If you’re driving, slow down. If you’re pedaling, bundle up.
That’s the advice of organizers in advance of the annual Kluane to Chilkat International Bike Relay, the day-long rally that celebrates its 20th running this year.
Temperatures forecast for the race start at Haines Junction, Y.T., included a high of only 50 degrees and a low of 34. Snow and rain showers were predicted early this week in the village, with temperatures below freezing.
Near Haines Summit, elevation 3,492 feet, temperatures can be colder and winds severe.
Longtime racer and longtime relay board member Chip Lende said riders should bring warm gear, high-energy snacks and water.
Drivers on the Haines Highway should expect 1,200 riders and possibly triple that number in support crews and families, plus several cars per team, Lende said.
“Be very careful driving, or better yet, delay or advance a trip rather than travel the highway Saturday. If you must drive, please give bikes the right-of-way and watch for slow-moving support vehicles which pull over frequently,” he said.
Cyclist speeds vary, with top teams riding faster than local drivers might expect, some averaging over 20 mph. “If you are thinking you can pull into a gas station or up the fair road in front of one, please err on the side of caution and wait until the riders pass,” Lende said.
Drivers of race support vehicles also should leave plenty of time for getting through the U.S. border station, he said. “Try to get through the border as early as possible and be sure you have passports.”
With riders arriving by ferry from Juneau and other parts of Southeast, most of the town’s lodging will be booked up for the weekend. A tent city accommodates spillover at the Fort Seward parade grounds, near the barracks building finish line. Dogs in the area must be leashed and police will enforce open-container laws.
The relay is expected to crowd local restaurants and bars. Health food store and coffeehouse co-owner Mike Borcik said the relay is on par with the state fair for sales and Sunday after the race is often the café’s busiest day of the year. “We’ll have massive amounts of coffee available as well as a lot of pre-made menu items.”
Cyclists will be served dinner Saturday on the parade grounds, and there will also be a shuttle to take them to and from the annual fishermen’s king salmon barbecue at the state fairgrounds.
Tomi Scovill has organized the volunteers at the last checkpoint at 19 Mile for 20 years. She said her crew of two dozen wouldn’t miss it. The group includes her family, bank employees, retirees, and local business people.
She said she used to split their eight-hour duty into two shifts, but everyone wanted to stay the entire time. “We have a barbecue up there, and people even bring out of town guests to help. It’s a blast,” Scovill said.
Haines People for Peace will host its annual Bike Race and Father’s Day all-you-can-eat sourdough pancake breakfast with local fixings beginning 7:30 a.m.
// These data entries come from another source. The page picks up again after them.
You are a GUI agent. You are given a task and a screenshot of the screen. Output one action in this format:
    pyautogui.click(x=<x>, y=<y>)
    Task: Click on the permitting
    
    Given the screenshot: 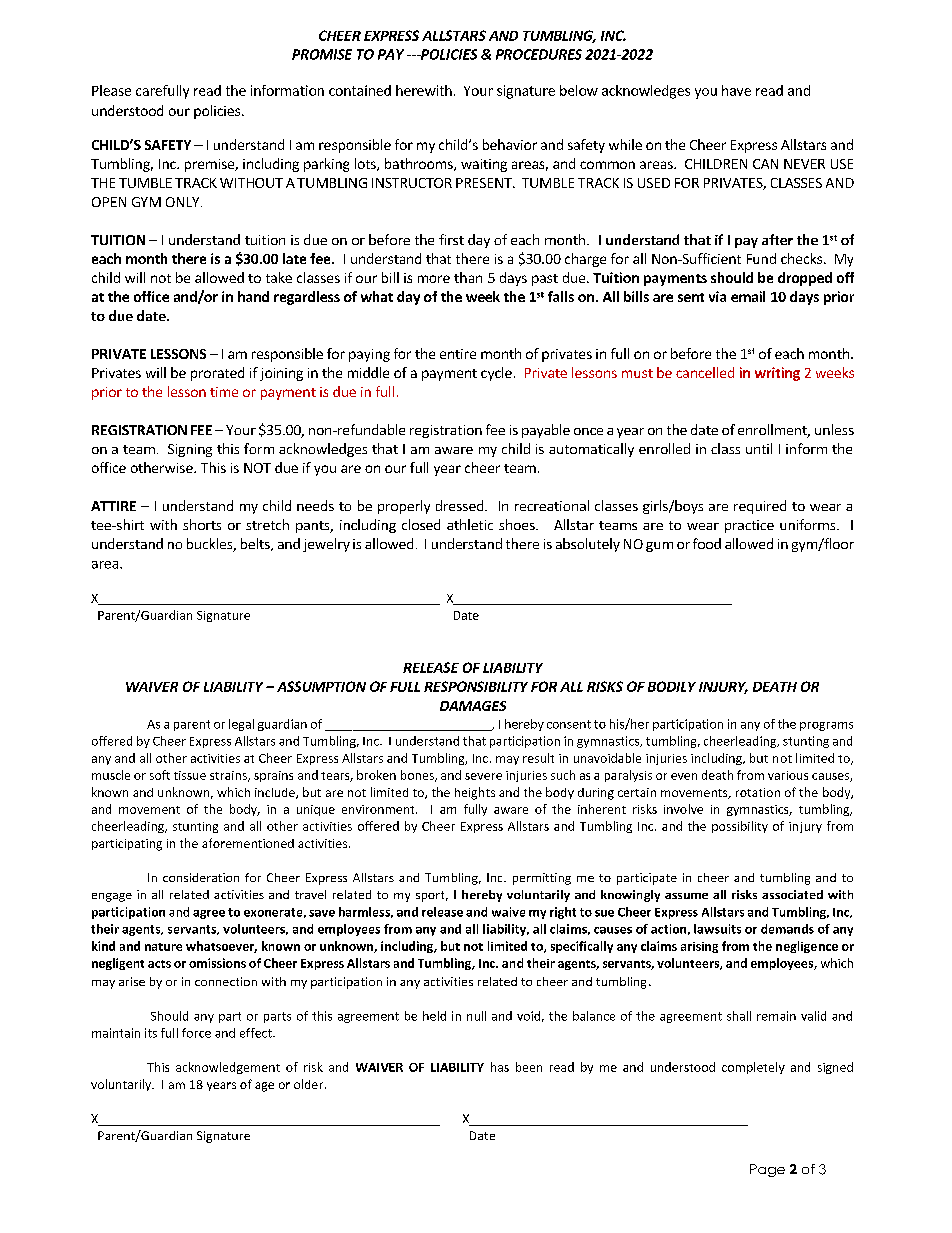 What is the action you would take?
    pyautogui.click(x=542, y=879)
Sunday at the senior center.
The 150-mile relay includes categories for solo riders, and teams of two, four and eight riders. Winners will arrive at Fort Seward around 2 p.m., with the bulk of the teams rolling in between 5 and 7 p.m.
Race co-founder and cycle tour company owner Thom Ely is riding on a two person team with one of his Skagway guides and expects to finish in eight to nine hours, depending on the weather. “I’m more concerned about having a sore butt,” he said.